In the bank’s 2004/05 report published this week, chairperson Jethro Mbau said South Africa’s agricultural sector is going through “difficult times”.

A net loss of R330-million during the past financial year was a “disappointing performance” by the bank.

The Land Bank devotes its energies to agriculture and is mandated to prioritise empowerment of those previously deprived of the opportunity to contribute to the nation’s agricultural production, said chief executive Alan Mukoki.

He acknowledged challenges the bank faces in delivering on its mandate.

“The bank has accepted the responsibility of extending its facilities to the dispossessed and marginalised, while at the same time maintaining its own credit rating at an impeccable level,” he said.

Minister of Agriculture and Land Affairs Thoko Didiza commended the bank for its role in supporting black economic empowerment in the agricultural sector.

She pointed out that the bank concluded black economic empowerment deals to the value of almost R1-billion during the past financial year.

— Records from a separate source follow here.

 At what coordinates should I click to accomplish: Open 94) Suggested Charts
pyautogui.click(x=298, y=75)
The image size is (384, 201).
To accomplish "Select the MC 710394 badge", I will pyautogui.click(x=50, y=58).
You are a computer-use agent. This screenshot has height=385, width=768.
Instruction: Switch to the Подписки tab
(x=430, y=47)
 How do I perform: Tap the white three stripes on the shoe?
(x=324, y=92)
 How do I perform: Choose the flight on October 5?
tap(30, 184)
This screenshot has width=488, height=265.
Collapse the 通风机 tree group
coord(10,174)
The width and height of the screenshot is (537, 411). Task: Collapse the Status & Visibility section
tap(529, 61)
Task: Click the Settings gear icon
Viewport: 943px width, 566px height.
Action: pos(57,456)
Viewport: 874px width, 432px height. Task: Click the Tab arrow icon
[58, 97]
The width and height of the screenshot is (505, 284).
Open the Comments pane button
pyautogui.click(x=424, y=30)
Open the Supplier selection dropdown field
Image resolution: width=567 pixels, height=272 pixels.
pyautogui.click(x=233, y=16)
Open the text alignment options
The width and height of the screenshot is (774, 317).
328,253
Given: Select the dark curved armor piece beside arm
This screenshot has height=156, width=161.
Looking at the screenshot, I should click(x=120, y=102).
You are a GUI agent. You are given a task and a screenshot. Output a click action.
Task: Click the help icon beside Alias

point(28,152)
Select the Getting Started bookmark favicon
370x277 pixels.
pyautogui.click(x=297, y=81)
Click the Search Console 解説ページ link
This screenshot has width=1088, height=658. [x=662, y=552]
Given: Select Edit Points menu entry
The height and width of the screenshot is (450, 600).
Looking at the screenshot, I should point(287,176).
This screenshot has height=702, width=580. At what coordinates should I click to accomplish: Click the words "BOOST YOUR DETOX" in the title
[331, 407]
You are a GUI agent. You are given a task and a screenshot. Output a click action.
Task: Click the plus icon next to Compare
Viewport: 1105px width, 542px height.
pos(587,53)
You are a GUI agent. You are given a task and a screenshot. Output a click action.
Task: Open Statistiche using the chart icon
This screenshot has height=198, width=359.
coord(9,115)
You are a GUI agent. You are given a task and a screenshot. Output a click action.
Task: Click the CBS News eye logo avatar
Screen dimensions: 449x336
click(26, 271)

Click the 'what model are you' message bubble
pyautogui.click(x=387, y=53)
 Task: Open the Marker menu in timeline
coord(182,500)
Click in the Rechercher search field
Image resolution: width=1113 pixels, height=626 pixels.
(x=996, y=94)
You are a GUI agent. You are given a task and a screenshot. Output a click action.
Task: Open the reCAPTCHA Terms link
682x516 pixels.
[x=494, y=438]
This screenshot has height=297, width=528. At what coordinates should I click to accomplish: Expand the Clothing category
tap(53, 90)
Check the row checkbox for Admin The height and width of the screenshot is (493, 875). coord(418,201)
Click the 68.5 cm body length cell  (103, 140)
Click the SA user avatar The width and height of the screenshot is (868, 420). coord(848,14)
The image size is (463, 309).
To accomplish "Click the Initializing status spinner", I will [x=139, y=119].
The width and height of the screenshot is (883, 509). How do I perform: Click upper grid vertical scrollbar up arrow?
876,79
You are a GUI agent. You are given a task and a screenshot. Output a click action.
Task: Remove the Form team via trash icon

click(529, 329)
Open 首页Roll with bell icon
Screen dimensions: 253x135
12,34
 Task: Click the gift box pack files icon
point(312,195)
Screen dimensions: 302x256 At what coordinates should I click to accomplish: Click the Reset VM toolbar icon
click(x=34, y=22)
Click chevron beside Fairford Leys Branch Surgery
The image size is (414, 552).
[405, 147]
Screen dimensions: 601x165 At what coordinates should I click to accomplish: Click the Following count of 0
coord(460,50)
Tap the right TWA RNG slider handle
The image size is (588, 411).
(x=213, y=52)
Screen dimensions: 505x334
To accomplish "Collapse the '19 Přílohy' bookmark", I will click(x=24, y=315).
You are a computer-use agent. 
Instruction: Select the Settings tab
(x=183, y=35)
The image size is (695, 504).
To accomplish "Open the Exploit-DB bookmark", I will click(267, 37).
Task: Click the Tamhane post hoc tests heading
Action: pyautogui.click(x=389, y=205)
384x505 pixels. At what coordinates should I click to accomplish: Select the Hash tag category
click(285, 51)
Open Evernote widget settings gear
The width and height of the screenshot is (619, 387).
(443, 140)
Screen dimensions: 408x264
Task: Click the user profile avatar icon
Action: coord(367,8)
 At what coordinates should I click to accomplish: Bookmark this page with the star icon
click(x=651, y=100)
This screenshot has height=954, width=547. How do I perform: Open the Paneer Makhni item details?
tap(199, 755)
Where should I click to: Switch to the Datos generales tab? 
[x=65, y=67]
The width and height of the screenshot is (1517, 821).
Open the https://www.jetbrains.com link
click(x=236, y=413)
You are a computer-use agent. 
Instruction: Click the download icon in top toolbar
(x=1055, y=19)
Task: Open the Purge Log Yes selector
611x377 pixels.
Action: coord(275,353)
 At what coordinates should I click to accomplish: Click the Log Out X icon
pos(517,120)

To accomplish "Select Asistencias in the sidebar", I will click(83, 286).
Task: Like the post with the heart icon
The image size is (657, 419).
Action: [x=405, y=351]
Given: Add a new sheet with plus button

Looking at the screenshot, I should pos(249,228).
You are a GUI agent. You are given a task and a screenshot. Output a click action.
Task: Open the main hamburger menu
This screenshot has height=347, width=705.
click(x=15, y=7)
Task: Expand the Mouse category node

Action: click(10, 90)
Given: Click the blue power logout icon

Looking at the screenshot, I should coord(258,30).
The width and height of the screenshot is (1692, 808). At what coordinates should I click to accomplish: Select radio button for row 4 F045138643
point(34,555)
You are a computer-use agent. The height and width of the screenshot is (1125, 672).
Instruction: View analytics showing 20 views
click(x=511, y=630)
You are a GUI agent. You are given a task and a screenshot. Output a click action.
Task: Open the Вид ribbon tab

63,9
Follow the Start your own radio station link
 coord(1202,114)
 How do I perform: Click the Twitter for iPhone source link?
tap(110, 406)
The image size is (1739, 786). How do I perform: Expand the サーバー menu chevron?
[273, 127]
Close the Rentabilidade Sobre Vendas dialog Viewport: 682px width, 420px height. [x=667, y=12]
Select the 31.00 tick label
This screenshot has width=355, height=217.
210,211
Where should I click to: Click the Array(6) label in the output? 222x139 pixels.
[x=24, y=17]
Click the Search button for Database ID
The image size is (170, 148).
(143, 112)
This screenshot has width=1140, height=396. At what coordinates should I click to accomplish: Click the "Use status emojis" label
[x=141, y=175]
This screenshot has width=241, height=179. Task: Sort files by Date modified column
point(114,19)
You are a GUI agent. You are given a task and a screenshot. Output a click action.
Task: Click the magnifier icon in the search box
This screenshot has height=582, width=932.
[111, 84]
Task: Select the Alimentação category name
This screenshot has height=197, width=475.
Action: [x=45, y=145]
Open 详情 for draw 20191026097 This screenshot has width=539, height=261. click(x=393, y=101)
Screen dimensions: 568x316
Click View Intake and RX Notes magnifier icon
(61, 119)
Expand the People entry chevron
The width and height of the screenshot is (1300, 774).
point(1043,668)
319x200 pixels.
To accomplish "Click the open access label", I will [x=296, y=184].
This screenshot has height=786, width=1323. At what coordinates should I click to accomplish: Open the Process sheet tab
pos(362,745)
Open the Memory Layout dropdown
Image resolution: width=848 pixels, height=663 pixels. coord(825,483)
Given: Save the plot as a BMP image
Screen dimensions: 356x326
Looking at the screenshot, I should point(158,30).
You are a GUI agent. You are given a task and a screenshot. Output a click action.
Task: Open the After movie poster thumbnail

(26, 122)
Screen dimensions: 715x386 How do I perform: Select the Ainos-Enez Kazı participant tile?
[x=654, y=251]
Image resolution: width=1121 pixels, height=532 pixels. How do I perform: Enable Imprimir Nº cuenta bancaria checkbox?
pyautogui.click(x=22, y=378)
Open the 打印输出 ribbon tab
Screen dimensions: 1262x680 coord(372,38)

“Prominent among these were the R501-million Land Bank advanced to Afgri-Sizwe for the purchase of a 26,7% stake in Afgri Operations and the R485-million which Ushukela Milling used to buy a sugar mill in KwaZulu-Natal,” the minister said in the foreword of the report.

The bank’s development book showed a doubling in the number of loans provided to emerging farmers, from 61 000 in 2003/04 to almost 130 000 in 2004/05.

It also increased the value of step-up loans to emerging farmers from R69-million in 2003/04 to R96-million in 2004/05, and showed an overall portfolio growth—for retail, corporate finance, development and step-up loans—of 13%.

“The Minister of Finance [Trevor Manuel] has confirmed that government sees the bank as strategically important for the achievement of government’s socio-economic objectives,” said chairperson Mbau.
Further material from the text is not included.